> Directions for this task
The whole listing is to be set down again without alteration.

> Records for the task

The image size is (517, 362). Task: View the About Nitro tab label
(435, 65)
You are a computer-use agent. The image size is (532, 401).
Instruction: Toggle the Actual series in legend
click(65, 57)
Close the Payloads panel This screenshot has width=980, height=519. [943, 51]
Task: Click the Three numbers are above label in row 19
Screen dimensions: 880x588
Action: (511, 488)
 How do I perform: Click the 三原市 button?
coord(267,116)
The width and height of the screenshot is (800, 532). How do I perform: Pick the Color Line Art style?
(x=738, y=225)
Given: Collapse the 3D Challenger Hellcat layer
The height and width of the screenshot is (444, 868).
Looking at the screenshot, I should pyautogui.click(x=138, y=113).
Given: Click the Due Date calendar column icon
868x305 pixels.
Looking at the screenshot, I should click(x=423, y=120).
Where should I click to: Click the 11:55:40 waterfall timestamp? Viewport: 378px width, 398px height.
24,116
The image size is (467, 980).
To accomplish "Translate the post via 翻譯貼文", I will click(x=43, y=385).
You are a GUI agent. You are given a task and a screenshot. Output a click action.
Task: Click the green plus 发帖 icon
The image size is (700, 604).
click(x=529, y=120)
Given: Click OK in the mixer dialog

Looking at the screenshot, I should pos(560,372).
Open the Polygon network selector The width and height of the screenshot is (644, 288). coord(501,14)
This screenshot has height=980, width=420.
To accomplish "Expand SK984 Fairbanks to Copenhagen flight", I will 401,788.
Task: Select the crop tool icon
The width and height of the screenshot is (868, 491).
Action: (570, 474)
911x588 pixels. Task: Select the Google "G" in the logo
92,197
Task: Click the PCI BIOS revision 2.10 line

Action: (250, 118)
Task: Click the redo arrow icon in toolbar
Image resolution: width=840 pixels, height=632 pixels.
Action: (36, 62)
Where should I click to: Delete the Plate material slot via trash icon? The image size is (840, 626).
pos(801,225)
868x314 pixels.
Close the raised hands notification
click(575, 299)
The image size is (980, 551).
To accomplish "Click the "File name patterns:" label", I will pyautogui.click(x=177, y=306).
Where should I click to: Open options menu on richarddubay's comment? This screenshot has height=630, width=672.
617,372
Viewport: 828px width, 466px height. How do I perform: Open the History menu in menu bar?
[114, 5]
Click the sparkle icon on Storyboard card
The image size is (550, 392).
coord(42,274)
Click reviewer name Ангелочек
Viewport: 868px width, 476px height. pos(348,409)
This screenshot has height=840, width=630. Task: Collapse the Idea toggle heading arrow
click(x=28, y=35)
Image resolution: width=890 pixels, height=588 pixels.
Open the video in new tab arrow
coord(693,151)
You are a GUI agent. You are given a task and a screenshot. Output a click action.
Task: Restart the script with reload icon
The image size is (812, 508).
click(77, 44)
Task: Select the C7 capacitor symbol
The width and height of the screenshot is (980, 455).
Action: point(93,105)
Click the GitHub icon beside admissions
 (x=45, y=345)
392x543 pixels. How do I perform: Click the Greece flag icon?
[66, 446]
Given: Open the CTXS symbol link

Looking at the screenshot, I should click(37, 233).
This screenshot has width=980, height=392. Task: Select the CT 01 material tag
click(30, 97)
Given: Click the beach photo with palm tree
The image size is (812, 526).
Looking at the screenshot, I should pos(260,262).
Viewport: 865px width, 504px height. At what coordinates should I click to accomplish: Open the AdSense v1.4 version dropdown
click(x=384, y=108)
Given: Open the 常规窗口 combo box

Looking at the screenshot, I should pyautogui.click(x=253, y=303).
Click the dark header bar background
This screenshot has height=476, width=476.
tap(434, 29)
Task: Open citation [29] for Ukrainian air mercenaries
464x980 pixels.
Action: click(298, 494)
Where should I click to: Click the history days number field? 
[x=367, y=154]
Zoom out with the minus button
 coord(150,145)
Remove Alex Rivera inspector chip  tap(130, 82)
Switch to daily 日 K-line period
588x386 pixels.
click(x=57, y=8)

> Reply to the task
The image size is (517, 362). Task: View the About Nitro tab label
(435, 65)
You are a computer-use agent. The image size is (532, 401).
Instruction: Toggle the Actual series in legend
click(65, 57)
Close the Payloads panel This screenshot has width=980, height=519. [943, 51]
Task: Click the Three numbers are above label in row 19
Screen dimensions: 880x588
Action: (511, 488)
 How do I perform: Click the 三原市 button?
coord(267,116)
The width and height of the screenshot is (800, 532). How do I perform: Pick the Color Line Art style?
(x=738, y=225)
Given: Collapse the 3D Challenger Hellcat layer
The height and width of the screenshot is (444, 868).
Looking at the screenshot, I should pyautogui.click(x=138, y=113).
Given: Click the Due Date calendar column icon
868x305 pixels.
Looking at the screenshot, I should click(x=423, y=120).
Where should I click to: Click the 11:55:40 waterfall timestamp? Viewport: 378px width, 398px height.
24,116
The image size is (467, 980).
To accomplish "Translate the post via 翻譯貼文", I will click(x=43, y=385).
You are a GUI agent. You are given a task and a screenshot. Output a click action.
Task: Click the green plus 发帖 icon
The image size is (700, 604).
click(x=529, y=120)
Given: Click OK in the mixer dialog

Looking at the screenshot, I should pos(560,372).
Open the Polygon network selector The width and height of the screenshot is (644, 288). coord(501,14)
This screenshot has height=980, width=420.
To accomplish "Expand SK984 Fairbanks to Copenhagen flight", I will 401,788.
Task: Select the crop tool icon
The width and height of the screenshot is (868, 491).
Action: (570, 474)
911x588 pixels. Task: Select the Google "G" in the logo
92,197
Task: Click the PCI BIOS revision 2.10 line

Action: (250, 118)
Task: Click the redo arrow icon in toolbar
Image resolution: width=840 pixels, height=632 pixels.
Action: (36, 62)
Where should I click to: Delete the Plate material slot via trash icon? The image size is (840, 626).
pos(801,225)
868x314 pixels.
Close the raised hands notification
click(575, 299)
The image size is (980, 551).
To accomplish "Click the "File name patterns:" label", I will pyautogui.click(x=177, y=306).
Where should I click to: Open options menu on richarddubay's comment? This screenshot has height=630, width=672.
617,372
Viewport: 828px width, 466px height. How do I perform: Open the History menu in menu bar?
[114, 5]
Click the sparkle icon on Storyboard card
The image size is (550, 392).
coord(42,274)
Click reviewer name Ангелочек
Viewport: 868px width, 476px height. pos(348,409)
This screenshot has height=840, width=630. Task: Collapse the Idea toggle heading arrow
click(x=28, y=35)
Image resolution: width=890 pixels, height=588 pixels.
Open the video in new tab arrow
coord(693,151)
You are a GUI agent. You are given a task and a screenshot. Output a click action.
Task: Restart the script with reload icon
The image size is (812, 508).
click(77, 44)
Task: Select the C7 capacitor symbol
The width and height of the screenshot is (980, 455).
Action: point(93,105)
Click the GitHub icon beside admissions
 (x=45, y=345)
392x543 pixels. How do I perform: Click the Greece flag icon?
[66, 446]
Given: Open the CTXS symbol link

Looking at the screenshot, I should click(37, 233).
This screenshot has width=980, height=392. Task: Select the CT 01 material tag
click(30, 97)
Given: Click the beach photo with palm tree
The image size is (812, 526).
Looking at the screenshot, I should pos(260,262).
Viewport: 865px width, 504px height. At what coordinates should I click to accomplish: Open the AdSense v1.4 version dropdown
click(x=384, y=108)
Given: Open the 常规窗口 combo box

Looking at the screenshot, I should pyautogui.click(x=253, y=303).
Click the dark header bar background
This screenshot has height=476, width=476.
tap(434, 29)
Task: Open citation [29] for Ukrainian air mercenaries
464x980 pixels.
Action: click(298, 494)
Where should I click to: Click the history days number field? 
[x=367, y=154]
Zoom out with the minus button
 coord(150,145)
Remove Alex Rivera inspector chip  tap(130, 82)
Switch to daily 日 K-line period
588x386 pixels.
click(x=57, y=8)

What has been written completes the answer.